Easy Pickin's Orchard

46 Bailey Road
860-763-3276

Family Farm History

In 1951, Francis ("Red") and Linda Kelliher bought a farm on Bailey Road in Enfield. The property they purchased consisted of 50 acres of land, a farmhouse, and outbuildings. There were also 20-25 apple trees that had been planted in the 1930's. For the first two years, they raised tobacco on the land while Red worked at a Ford tractor dealer. When he landed a job at Kaman Helicopter, farming took a back seat. The land was rented out to local farmers, who grew potatoes, corn and tobacco.

When the farm was first purchased, the original apple trees were over-grown by brush. Red set about clearing the brush from the trees and tending them. Around 1964, he began planting more trees - about 200 on 2 acres. The apples from these trees were sold at Linda's parent's farm on Elm Street, the site of the Enfield Square today. In between the farming and aircraft work, Red and Linda raised five children - Dianne, Mark, James (Jamie), Brian and Kristine.

In 1978, Jamie and Brian wanted to plant some apple trees of their own. Jamie cleared a half acre of land, and the following year the two boys cleared another half acre. They planted McIntosh, Red Delicious and Macoun as semi-standard trees trained to the modified central leader system. This was when Brian first began to learn the finer points of training trees, identifying diseases and pests. 

In 1978, Brian entered college majoring in horticulture. During the last few years of college, he grew vegetables at his parents' farm to sell in area farmer's markets. Upon his graduation from UConn with Bachelor's degrees in both Horticulture and English literature, he went back to farming his parents' land. His primary crops were corn and apples, with other vegetables to round out his selection. In 1985, Brian was hired as Orchard Manager for Pine Brook Orchard, a pick-your-own operation in Colchester, CT. At Pine Brook, Brian learned the 4-wire trellis system (espalier). This method allows a far greater tree density and higher yields. When Pine Brook was sold in 1988, Brian came home to Enfield and the whole family began to help build the town's first pick-your-own orchard on the family farm.

DATA BELOW

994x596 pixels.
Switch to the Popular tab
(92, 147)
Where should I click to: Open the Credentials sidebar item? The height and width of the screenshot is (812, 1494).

ASSIGNED TASK
Continue the Easy Pickin's Orchard family history above, picking up after its last sentence.

ANSWER TO THIS PROBLEM
An irrigation well was drilled in 1989, and the pipes were laid. The tree planting began in 1990, with dwarf apple trees, peaches and the nursery and autumn saw the installation of the first section of trellis to support the 1,500 apple trees that comprise "Block I". The following year, a half acre of raspberries was added.

An electrified fence was completed in 1991, encircling the orchard with seven strands of wire placed at an angle to deter deer from feasting on the crops. More rootstocks were added to the nursery in 1991, and that summer was spent grafting trees as well. The fall of 1991 saw the start of planting in the back part of the orchard "Block II" which continued through 1995.

In the fall of 1992, Easy Pickin's Orchard was ready to open to the public for the first time. It was time to see if all the hard work would pay off. We opened our gates the third week of August, with an old kitchen table under a market umbrella in the field. For our first year, we offered pick-your-own apples, peaches and raspberries.

1993 brought a bumper crop of peaches, and an even greater yield of apples than the year before. More people heard about Easy Pickin's Orchard, and came out to see what we were all about. We started advertising in local papers, and the customers came.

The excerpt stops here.